Africa-Press – Congo Kinshasa. Cela fait trois mois que l’Etat de siège est décrété dans les provinces du Nord-Kivu et de l’Ituri où les massacres semblent loin de s’arrêter. Le manque de dynamisme dans le commandement conduit les ressortissants de ce coin du pays à discréditer le pouvoir aux mains de l’armée. En début de cette semaine, plus de 80 députés nationaux ont décidé de boycotter la plénière consacrée à la prorogation de l’Etat de siège pour manque de résultats escomptés jusqu’ici.
D’après le décompte établi par les experts du baromètre sécuritaire du Kivu (KST) le 5 août, l’ensemble de groupes armés ‘’ont tué 485 civils en Ituri et au Nord-Kivu’’ depuis le mois de mai dernier.
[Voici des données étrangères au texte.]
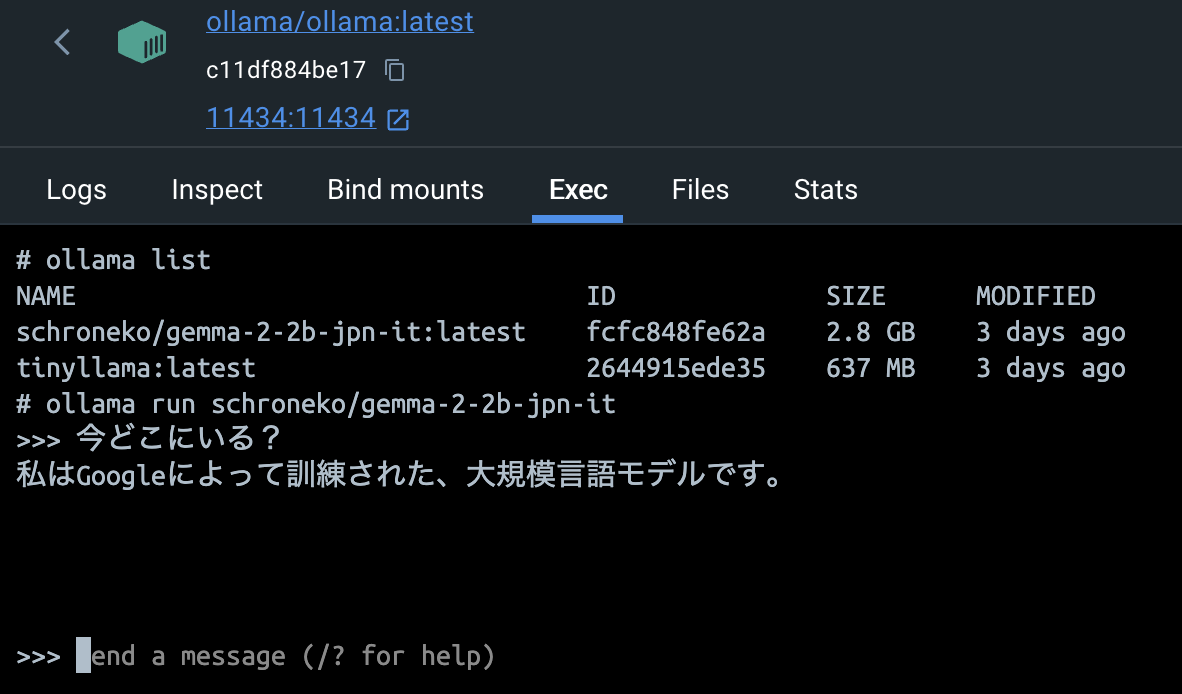This screenshot has width=1182, height=694.
Task: Click the external link icon beside port
Action: [398, 120]
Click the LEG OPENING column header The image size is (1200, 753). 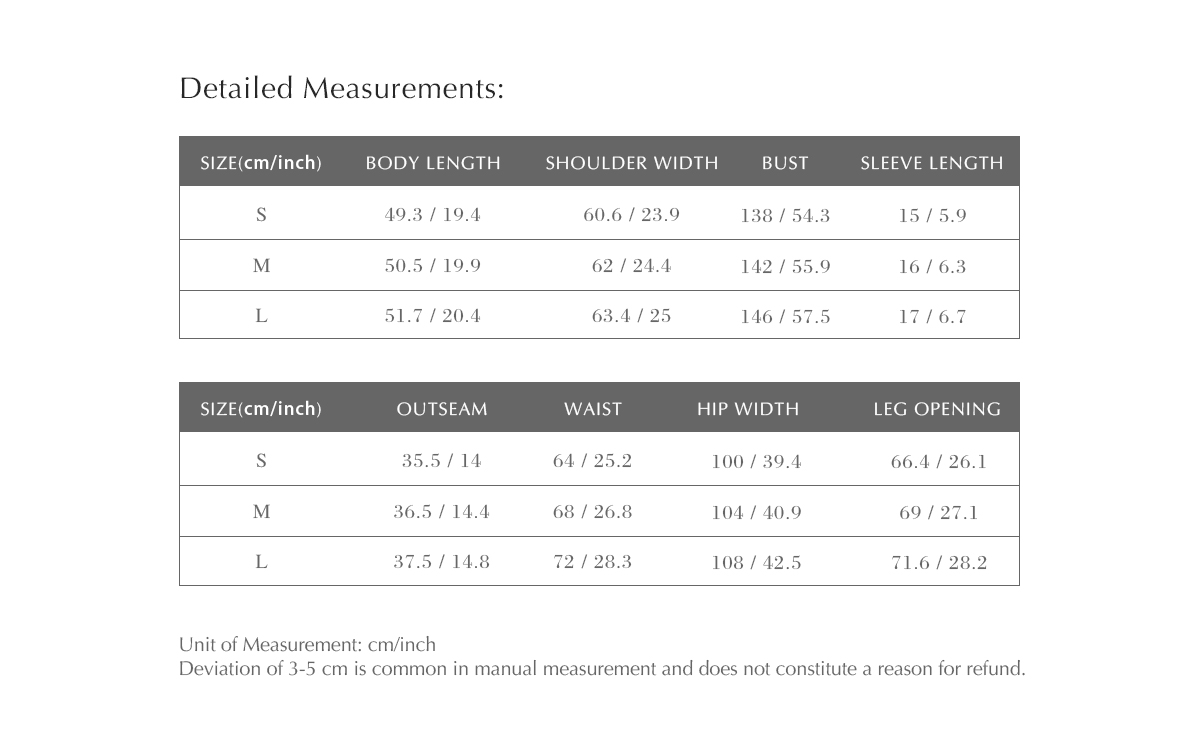click(x=937, y=409)
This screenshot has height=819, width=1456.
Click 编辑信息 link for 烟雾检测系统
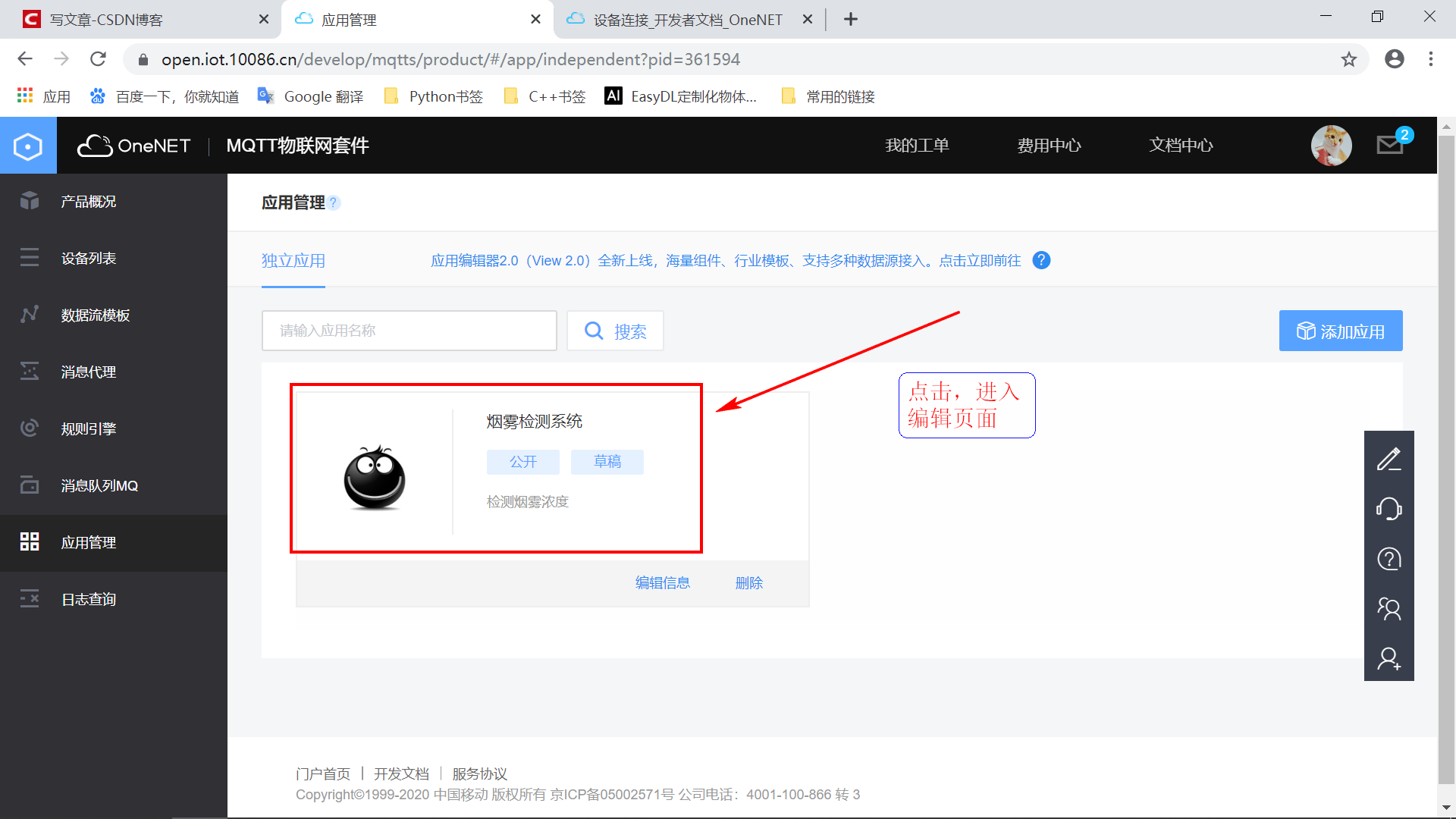pyautogui.click(x=662, y=582)
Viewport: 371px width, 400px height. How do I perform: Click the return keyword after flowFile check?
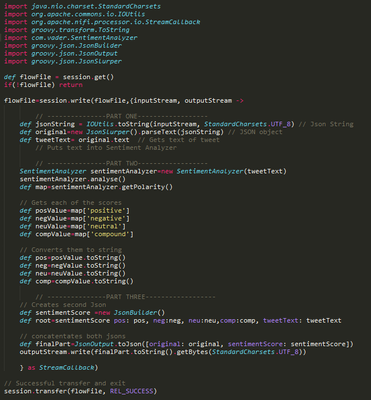[x=71, y=85]
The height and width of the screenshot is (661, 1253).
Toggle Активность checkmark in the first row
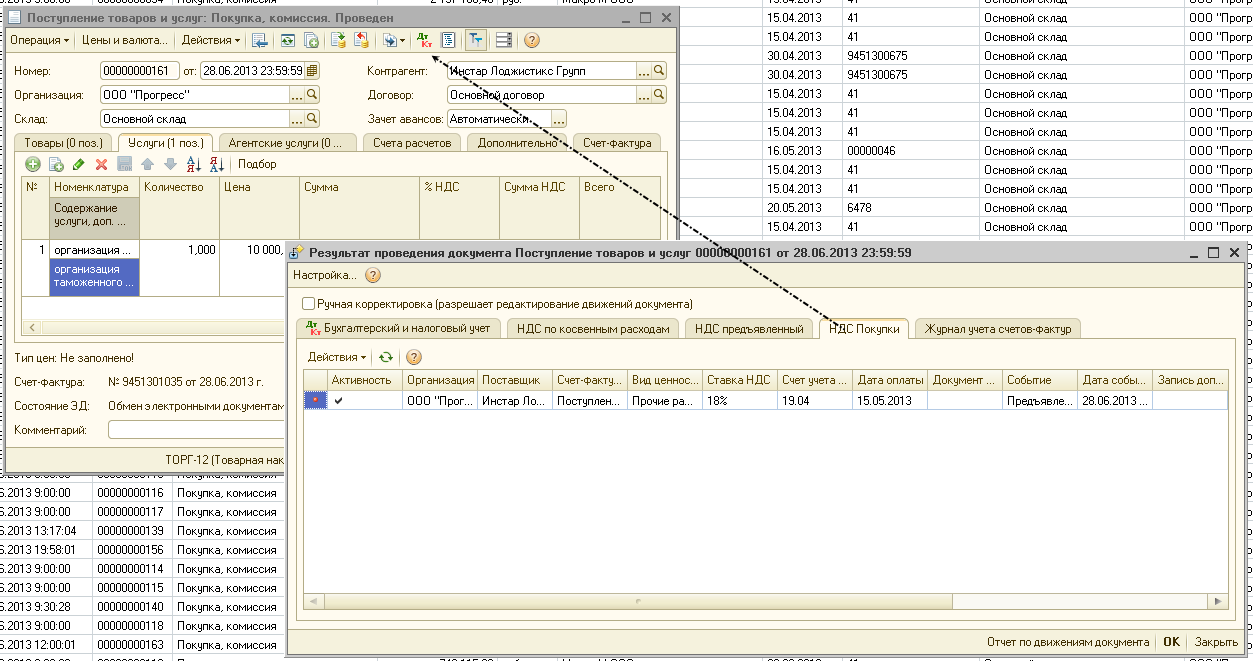[339, 400]
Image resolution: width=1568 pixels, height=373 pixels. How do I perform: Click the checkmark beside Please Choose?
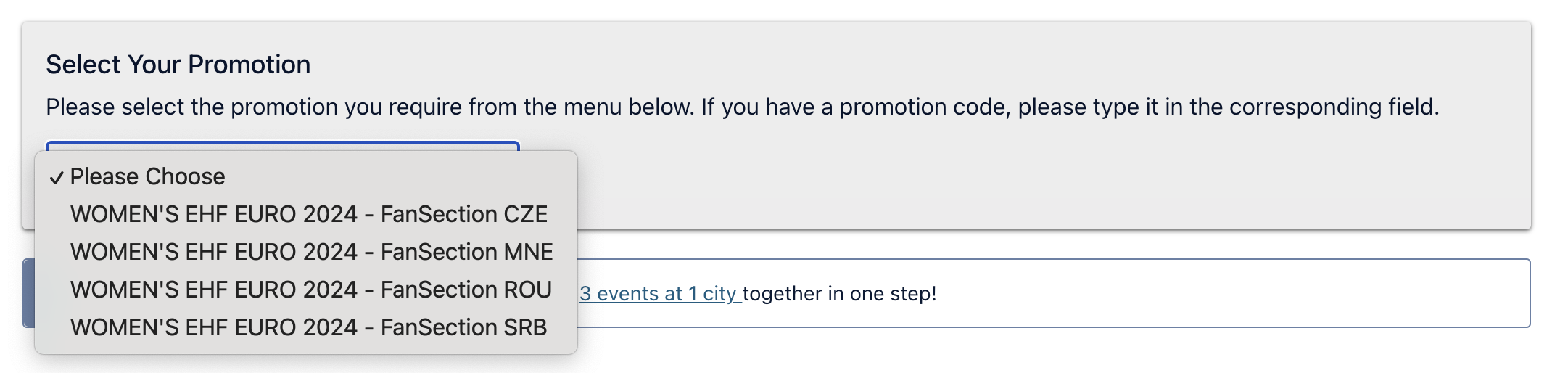tap(57, 178)
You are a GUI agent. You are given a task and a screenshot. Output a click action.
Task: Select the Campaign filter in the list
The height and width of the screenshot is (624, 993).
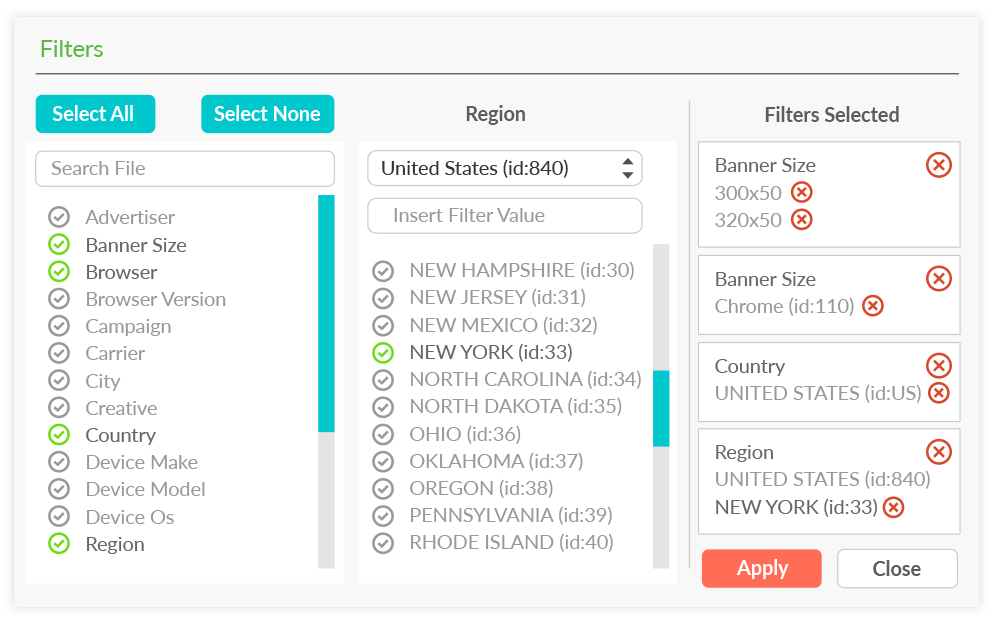[x=128, y=326]
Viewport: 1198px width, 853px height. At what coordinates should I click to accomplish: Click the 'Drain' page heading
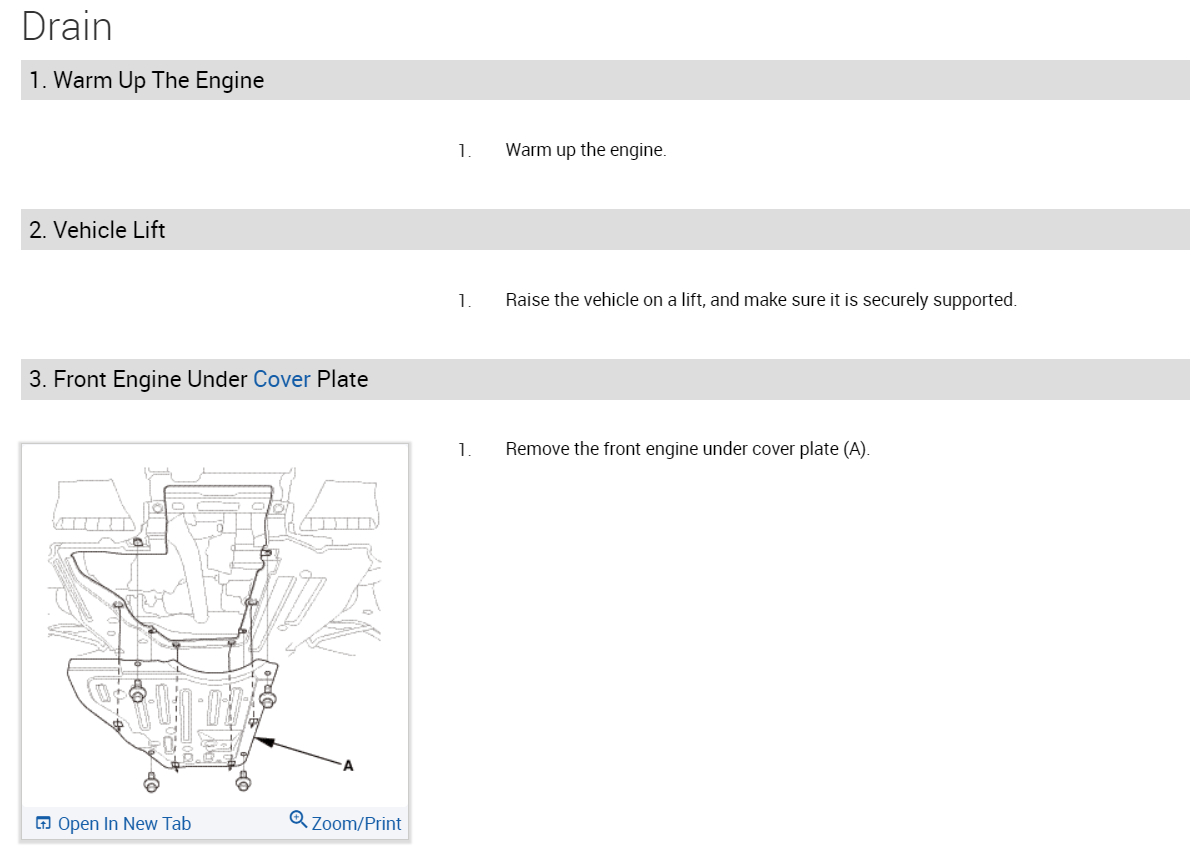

Certains ressortissants de l’Est rencontrés à Kinshasa avancent que, « L’Etat de siège était pour nous un soulagement aux horreurs que nous subissons depuis l’entrée de l’Alliance des forces démocratiques du Congo [Afdl] ! Triste est de constater la persistance des horreurs y commis [viols, massacres, etc.] et ce, en dépit de la présence du commandement militaire », déplorent madame Mwashiti, Amulani Abedi, Godé Senge Senge et Amisi Pandje, tous du Nord-Kivu.
C’est depuis plus de deux décennies que la partie Est du pays vit dans une angoisse, encore loin de finir, due à l’insécurité perpétrée par différents groupes rebelles.
La mise en place de l’Etat de siège par le chef de l’Etat avait suscité de l’espoir pour cette population victime des exactions.